Anders als die meisten Gedichte in seinem Band hat der Autor sein „Neues Manifest“ mit Reimen versehen, eine Verfahrensweise, die ich sehr begrüße. Reime verstärken musikalisch die Eingängigkeit der Aussage und erzeugen im Leser einen Widerhall, der im Gedächtnis nachhaltiger fortwirkt als reimlose Verszeilen dies vermögen. Im Übrigen hat sich Bauer die moderne lyrische Technik durchaus zu eigen gemacht und bietet seine Gedichte ohne Interpunktion an. Das hat einen Nachteil, der sich als Vorteil enthüllt. Der Leser kann nicht rasch über die Verszeilen hinweggleiten, er muss vielmehr selbst Punkt und Komma und andere Satzzeichen ergänzen, das heißt er muss innehalten und sich das Gelesene erneut vergegenwärtigen, um seinen Sinn auszuschöpfen. Anders formuliert: Der Autor verlässt sich auf die Reflexionskraft seiner Leser und auf ihre Fähigkeit zur Kontemplation.

Es ist diese Fähigkeit, die Bauer mit anderen Gedichten fördert, indem er seine Aussagen in Kurzzeilen darbietet. Paradigmatisch hierfür steht das „Deutsche Narrativ“. In vier Kürzeststrophen komprimiert der Autor die deutsche Geschichte vom Kaiserreich über die beiden Weltkriege bis heute. Auf diese Weise wird eine verhängnisvolle Tradition sichtbar, die dem Leser durch einzelne Brennpunkte nahegelegt wird. Die Pointe der Geschichtsbetrachtung erfolgt in den beiden Schlusszeilen: „wieder vereint / im vorkrieg erneut“. Dem Leser ist es anheim gegeben, sich die Kürze dieser Pointe auf ihren verborgenen Gehalt durchsichtig zu machen. Er ist gehalten, aufgrund anderer Gedichte die Versuchung Deutschlands zu einer Wiederaufrüstung ins Spiel zu bringen. Präzision und Knappheit der Schlusszeilen regen die Leser zu einer produktiven Eigenleistung an. Diese Verknappung der Aussage, die den Leser zum aktiven Mitspieler macht, zählt für mich zu den interessantesten Seiten von Bauers Lyrik.

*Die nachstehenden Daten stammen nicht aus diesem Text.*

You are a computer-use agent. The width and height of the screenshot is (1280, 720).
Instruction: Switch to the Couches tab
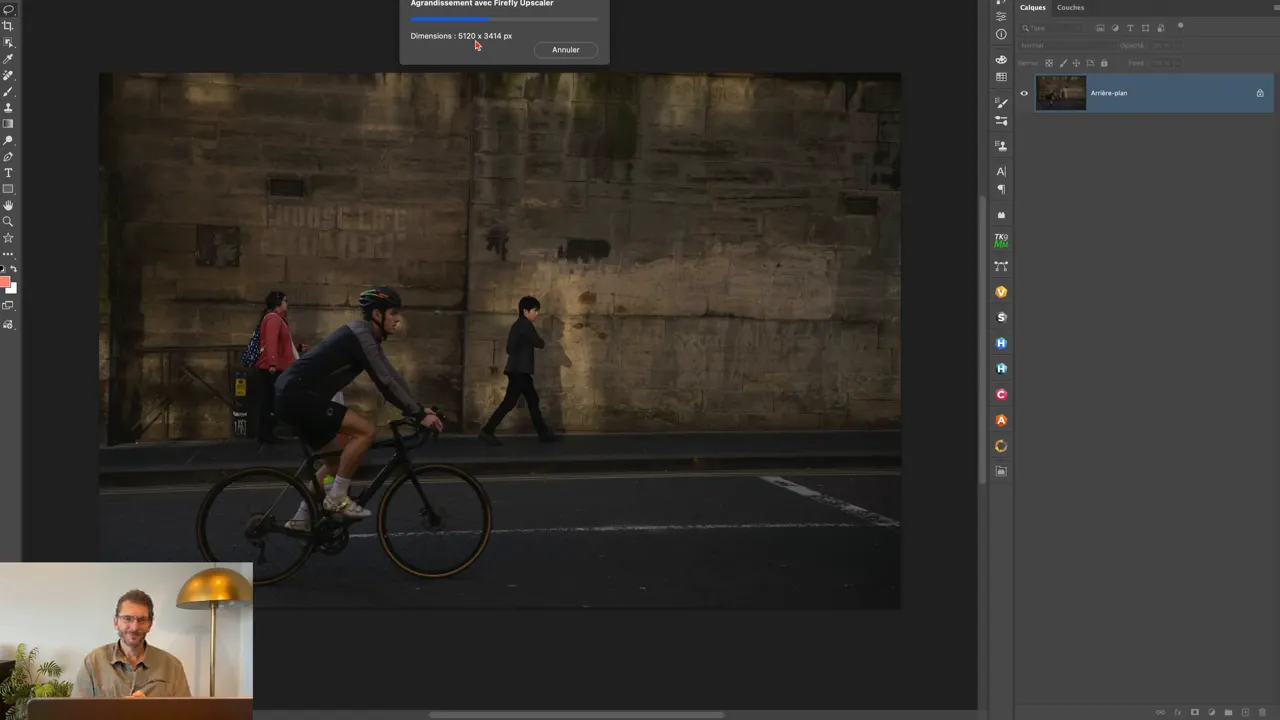pos(1070,7)
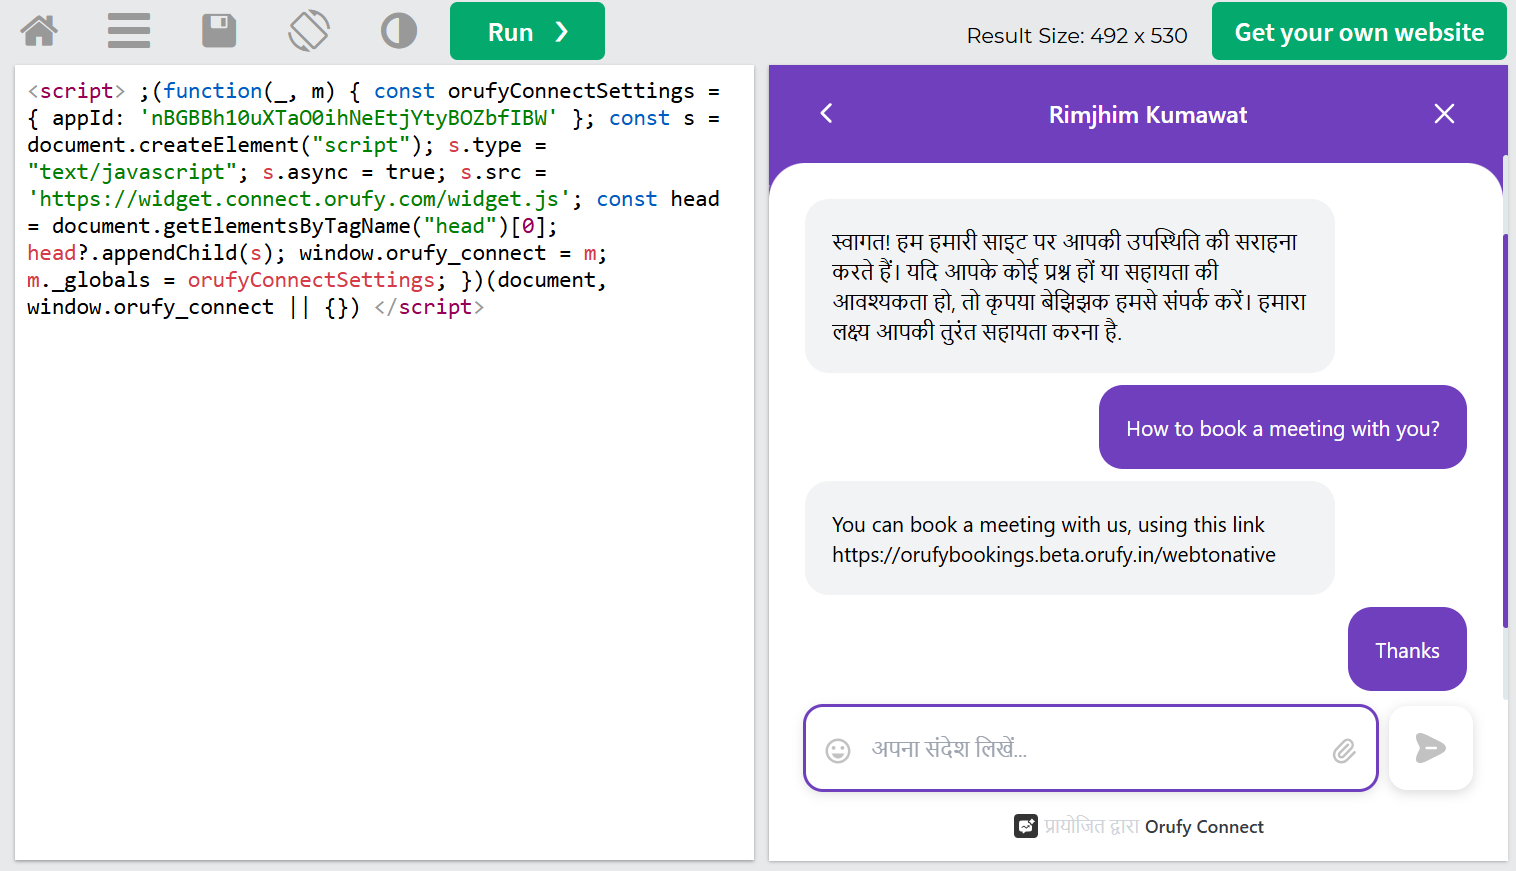Viewport: 1516px width, 871px height.
Task: Open the Orufy Connect branding link
Action: (x=1203, y=827)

Was die politische Tradition Deutschlands betrifft, so hat Bauer dafür ein anderes eindringliches Beispiel gegeben. In der „Parteigeschichte“ hat er durch klug ausgewählte Brennpunkte eine verhängnisvolle Tendenz der SPD aufgehellt und ihre einst revolutionäre Richtung in ihr Gegenteil aufgezeigt. Auch hier sind es Kürzestzeilen, die partiell mit geschichtlich gehaltvollen Schlagworten operieren, die des Lesers Erinnerungskraft freisetzen.

Eine Gegentradition macht der Band an verschiedenen Stellen transparent, am markantesten im Schlussgedicht „Eine Zeitungsnotiz lesend“. Die unverblümte Kritik an der Gegenwart mit Einschluss der repressiven französischen Regierung mündet in eine finale Emphase, die durch ihre Metaphorik an die „Internationale“ erinnert: „zersprengend / unsere Ketten“ so lautet der Wunsch des Autors im Hinblick auf seine erhofften Mitstreiter und ihre Triebkräfte.

Den Gedichten sind Bildmontagen beigegeben, die nicht eigens erklärt werden. Ich halte das für einen sehenswerten Vorteil. Der Betrachter kann angesichts der namenlosen Bilder sein Erinnerungsvermögen und seine Phantasie ins Spiel bringen und auf diese Weise den verschwiegenen Sinngehalt der Bilder selbst entziffern. Darüber hinaus ergeben sich zwischen den lyrischen Worten und den bildlichen Darstellungen Assoziationsräume, die den betrachtenden Leser bzw. den lesenden Betrachter zu Entdeckungen anregen.